** Opening LISTED ENTRIES block **
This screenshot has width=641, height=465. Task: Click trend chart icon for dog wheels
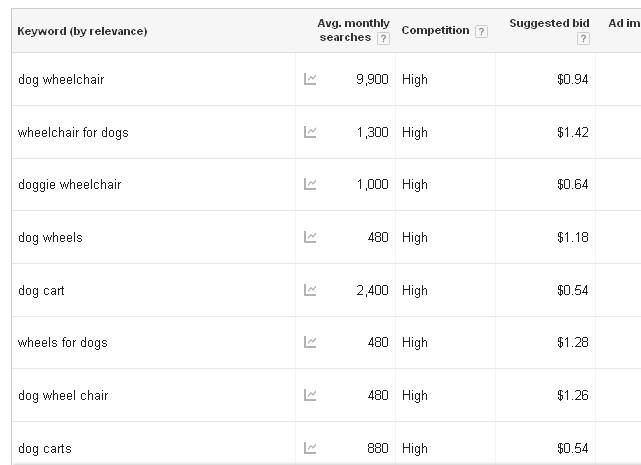(x=310, y=237)
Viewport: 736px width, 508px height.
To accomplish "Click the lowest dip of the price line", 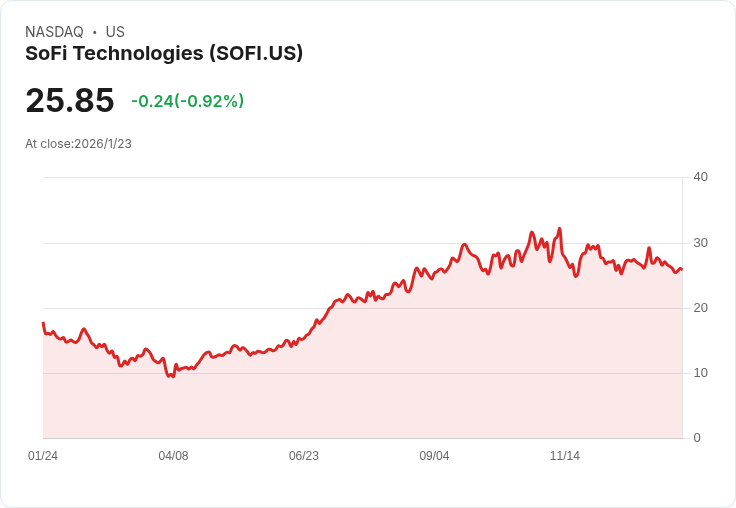I will (171, 376).
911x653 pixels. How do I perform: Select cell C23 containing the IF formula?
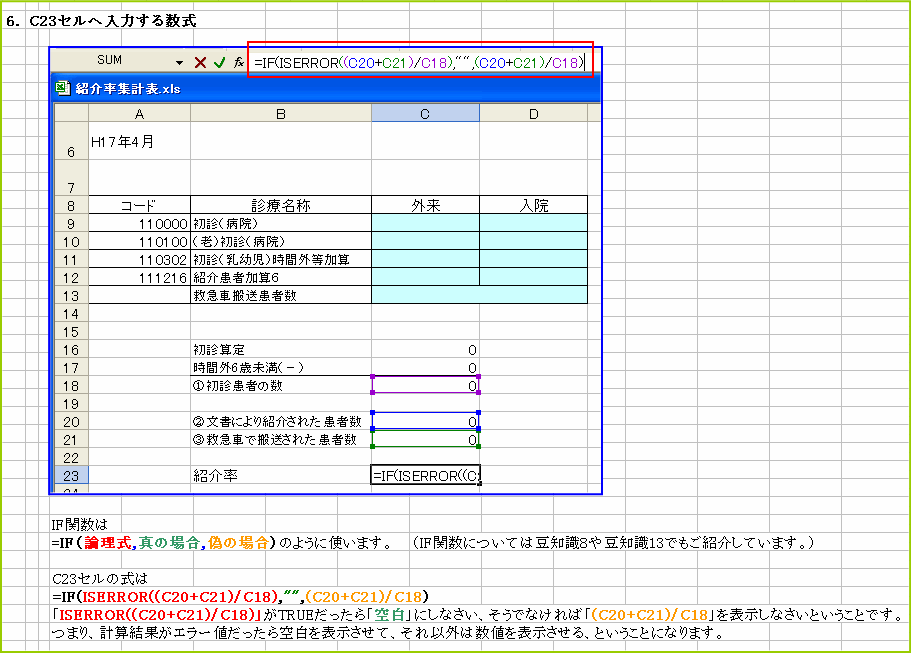pos(425,475)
** Closing LISTED ENTRIES block **
## WHAT IS REQUIRED
In the records above, locate the line with "911x653 pixels. How"; output it and each line after it through the last one, exactly, omitting pictures.

## OUTPUT OF THE EXERCISE
911x653 pixels. How do I perform: Select cell C23 containing the IF formula?
pos(425,475)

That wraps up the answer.